# A short introduction to containerized software

After spending time using nf-core pipelines to answer bioinformatic questions, we will focus on the processes that lie behind these pipelines now.

Today, we will focus on containerization, namely via Docker. 



1. Check if Docker is installed.

In [2]:
!docker info

Client:
 Version:    27.5.1
 Context:    default
 Debug Mode: false
 Plugins:
  ai: Docker AI Agent - Ask Gordon (Docker Inc.)
    Version:  v1.9.11
    Path:     /usr/local/lib/docker/cli-plugins/docker-ai
  buildx: Docker Buildx (Docker Inc.)
    Version:  v0.28.0-desktop.1
    Path:     /usr/local/lib/docker/cli-plugins/docker-buildx
  cloud: Docker Cloud (Docker Inc.)
    Version:  v0.4.27
    Path:     /usr/local/lib/docker/cli-plugins/docker-cloud
  compose: Docker Compose (Docker Inc.)
    Version:  v2.39.2-desktop.1
    Path:     /usr/local/lib/docker/cli-plugins/docker-compose
  debug: Get a shell into any image or container (Docker Inc.)
    Version:  0.0.42
    Path:     /usr/local/lib/docker/cli-plugins/docker-debug
  desktop: Docker Desktop commands (Docker Inc.)
    Version:  v0.2.0
    Path:     /usr/local/lib/docker/cli-plugins/docker-desktop
  extension: Manages Docker extensions (Docker Inc.)
    Version:  v0.2.31
    Path:     /usr/local/lib/docker/cli-plugins/docker

### What is a container?

A container is a portable, lightweight self-sufficient, standard unit of software bundling an application with its libraries, dependencies, and configuration files, and it ensures that it runs the same in any computer environments. Special concepts of docker containers include standardized packaging isolation, portability, speed and efficacy.
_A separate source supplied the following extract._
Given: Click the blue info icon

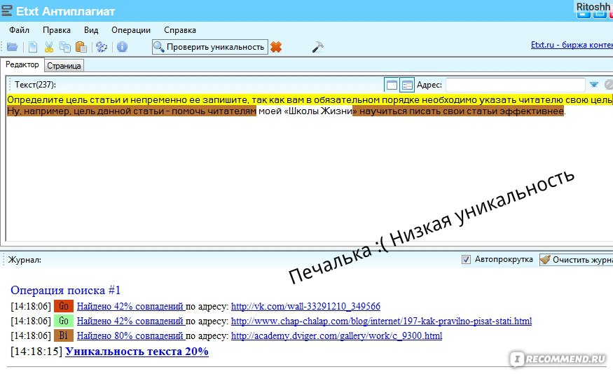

### Why do we use containers?

Because of their very helpful feauteres: standardized packaging isolation, portability, speed and efficacy.

### What is a docker image?

A Docker image is a read-only template / blueprint used to create Docker containers.  They can be created by using a Dockerfile Afterwards they can be run to create a docker container. A docker image contains all important information to run a part of software, including the application code, dependencies, libraries, configuration files, environment variables and tools..  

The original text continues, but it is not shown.